Task material:
::::::

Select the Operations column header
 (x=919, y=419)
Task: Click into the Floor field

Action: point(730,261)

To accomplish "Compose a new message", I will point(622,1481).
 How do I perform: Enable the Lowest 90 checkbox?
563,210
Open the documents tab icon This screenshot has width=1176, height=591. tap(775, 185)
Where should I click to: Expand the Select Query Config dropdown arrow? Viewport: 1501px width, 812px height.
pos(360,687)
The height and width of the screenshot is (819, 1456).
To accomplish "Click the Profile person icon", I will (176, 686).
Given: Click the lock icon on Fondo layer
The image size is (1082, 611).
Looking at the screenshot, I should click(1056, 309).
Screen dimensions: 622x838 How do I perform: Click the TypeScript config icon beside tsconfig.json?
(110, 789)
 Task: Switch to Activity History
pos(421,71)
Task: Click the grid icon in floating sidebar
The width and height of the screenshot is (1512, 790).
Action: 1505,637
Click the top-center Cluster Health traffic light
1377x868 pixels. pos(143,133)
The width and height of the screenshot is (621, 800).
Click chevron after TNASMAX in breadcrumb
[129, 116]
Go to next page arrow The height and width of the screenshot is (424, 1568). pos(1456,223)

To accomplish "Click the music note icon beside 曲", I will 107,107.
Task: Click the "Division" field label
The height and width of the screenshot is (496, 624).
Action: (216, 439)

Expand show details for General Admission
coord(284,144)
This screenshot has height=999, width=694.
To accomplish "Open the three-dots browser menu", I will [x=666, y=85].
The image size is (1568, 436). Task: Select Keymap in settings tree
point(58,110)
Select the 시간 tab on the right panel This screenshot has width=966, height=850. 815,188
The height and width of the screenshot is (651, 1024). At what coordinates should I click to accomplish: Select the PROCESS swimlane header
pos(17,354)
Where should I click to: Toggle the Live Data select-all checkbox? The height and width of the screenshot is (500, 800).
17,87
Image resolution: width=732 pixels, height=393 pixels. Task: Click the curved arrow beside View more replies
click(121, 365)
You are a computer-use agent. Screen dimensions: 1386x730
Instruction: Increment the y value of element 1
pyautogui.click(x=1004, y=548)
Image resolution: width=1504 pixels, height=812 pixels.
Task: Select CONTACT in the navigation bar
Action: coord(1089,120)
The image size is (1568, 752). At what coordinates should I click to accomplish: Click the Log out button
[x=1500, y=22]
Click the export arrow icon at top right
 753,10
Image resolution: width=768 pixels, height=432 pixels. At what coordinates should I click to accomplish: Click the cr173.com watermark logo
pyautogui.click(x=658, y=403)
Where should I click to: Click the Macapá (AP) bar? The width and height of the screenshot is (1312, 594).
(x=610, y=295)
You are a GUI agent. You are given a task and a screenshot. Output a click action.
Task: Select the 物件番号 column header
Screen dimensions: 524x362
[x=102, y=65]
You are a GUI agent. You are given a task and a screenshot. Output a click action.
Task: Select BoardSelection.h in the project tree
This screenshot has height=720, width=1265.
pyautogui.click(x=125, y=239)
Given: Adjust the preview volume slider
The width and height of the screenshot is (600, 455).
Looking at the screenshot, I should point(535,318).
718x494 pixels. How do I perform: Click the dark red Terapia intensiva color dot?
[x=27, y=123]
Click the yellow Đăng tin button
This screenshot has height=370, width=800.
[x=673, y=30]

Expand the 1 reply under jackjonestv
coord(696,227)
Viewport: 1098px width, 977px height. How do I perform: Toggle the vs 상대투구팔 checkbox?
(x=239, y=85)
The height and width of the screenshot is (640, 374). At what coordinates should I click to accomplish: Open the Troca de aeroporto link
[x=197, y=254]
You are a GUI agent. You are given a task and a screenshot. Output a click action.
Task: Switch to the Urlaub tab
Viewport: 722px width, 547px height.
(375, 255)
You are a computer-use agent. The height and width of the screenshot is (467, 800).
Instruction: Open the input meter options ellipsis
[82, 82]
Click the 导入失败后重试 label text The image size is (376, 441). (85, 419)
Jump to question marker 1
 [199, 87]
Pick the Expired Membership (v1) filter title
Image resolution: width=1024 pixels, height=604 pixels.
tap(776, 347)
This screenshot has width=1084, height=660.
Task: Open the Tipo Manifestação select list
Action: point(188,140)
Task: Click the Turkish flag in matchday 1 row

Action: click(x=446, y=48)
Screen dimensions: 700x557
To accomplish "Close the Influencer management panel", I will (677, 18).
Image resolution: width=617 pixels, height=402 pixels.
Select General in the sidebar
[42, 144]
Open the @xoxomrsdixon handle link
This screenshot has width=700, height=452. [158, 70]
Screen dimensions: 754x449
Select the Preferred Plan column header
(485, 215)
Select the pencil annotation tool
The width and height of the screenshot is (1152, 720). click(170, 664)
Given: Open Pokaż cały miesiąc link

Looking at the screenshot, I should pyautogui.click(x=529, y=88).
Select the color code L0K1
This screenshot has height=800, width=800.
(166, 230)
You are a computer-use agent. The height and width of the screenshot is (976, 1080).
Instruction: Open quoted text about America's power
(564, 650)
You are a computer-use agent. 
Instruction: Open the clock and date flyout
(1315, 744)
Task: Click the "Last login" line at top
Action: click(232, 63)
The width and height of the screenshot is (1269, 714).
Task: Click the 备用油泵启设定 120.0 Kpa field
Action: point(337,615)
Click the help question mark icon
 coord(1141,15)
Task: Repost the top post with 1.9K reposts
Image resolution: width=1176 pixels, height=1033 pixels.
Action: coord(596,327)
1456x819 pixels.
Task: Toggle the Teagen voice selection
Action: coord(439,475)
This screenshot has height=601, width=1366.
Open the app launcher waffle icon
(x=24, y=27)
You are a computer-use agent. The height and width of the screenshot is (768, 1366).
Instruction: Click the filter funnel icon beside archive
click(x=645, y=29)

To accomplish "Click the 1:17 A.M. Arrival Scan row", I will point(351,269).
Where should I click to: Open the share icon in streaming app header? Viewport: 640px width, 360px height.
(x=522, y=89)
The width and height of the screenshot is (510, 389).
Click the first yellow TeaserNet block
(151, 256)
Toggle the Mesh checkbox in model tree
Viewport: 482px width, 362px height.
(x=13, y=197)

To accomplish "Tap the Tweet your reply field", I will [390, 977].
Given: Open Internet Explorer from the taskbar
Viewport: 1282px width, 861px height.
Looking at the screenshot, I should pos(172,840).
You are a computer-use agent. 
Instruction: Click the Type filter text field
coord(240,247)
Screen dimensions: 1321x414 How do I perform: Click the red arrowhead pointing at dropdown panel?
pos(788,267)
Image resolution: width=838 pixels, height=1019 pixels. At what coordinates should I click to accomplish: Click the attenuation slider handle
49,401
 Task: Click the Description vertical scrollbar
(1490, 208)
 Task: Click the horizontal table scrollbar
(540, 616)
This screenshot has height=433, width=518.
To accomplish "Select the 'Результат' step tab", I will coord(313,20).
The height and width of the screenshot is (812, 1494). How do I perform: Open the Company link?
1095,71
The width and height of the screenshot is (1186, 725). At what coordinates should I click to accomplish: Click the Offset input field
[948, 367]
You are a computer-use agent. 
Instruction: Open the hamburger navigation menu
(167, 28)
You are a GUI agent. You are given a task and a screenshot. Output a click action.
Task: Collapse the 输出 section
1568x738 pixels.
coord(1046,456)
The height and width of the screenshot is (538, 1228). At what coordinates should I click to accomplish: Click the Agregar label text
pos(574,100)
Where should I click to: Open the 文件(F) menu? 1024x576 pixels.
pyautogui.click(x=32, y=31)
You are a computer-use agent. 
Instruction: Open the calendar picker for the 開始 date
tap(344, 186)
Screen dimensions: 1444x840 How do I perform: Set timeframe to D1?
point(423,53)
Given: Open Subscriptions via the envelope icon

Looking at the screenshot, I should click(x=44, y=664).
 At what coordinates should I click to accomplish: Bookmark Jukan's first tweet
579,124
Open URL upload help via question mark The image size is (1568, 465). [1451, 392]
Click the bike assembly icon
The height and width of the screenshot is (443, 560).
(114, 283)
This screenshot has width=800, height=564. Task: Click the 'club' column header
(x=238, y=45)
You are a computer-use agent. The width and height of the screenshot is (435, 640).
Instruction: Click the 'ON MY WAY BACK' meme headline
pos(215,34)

::::::

Work request:
From the entries, report each line that includes the word "will".

Solution to the exercise:
To accomplish "Compose a new message", I will point(622,1481).
To accomplish "Click the Profile person icon", I will (176, 686).
To accomplish "Click the music note icon beside 曲", I will 107,107.
To accomplish "Open the three-dots browser menu", I will [x=666, y=85].
To accomplish "Close the Influencer management panel", I will (677, 18).
To accomplish "Click the 1:17 A.M. Arrival Scan row", I will point(351,269).
To accomplish "Tap the Tweet your reply field", I will [390, 977].
To accomplish "Select the 'Результат' step tab", I will coord(313,20).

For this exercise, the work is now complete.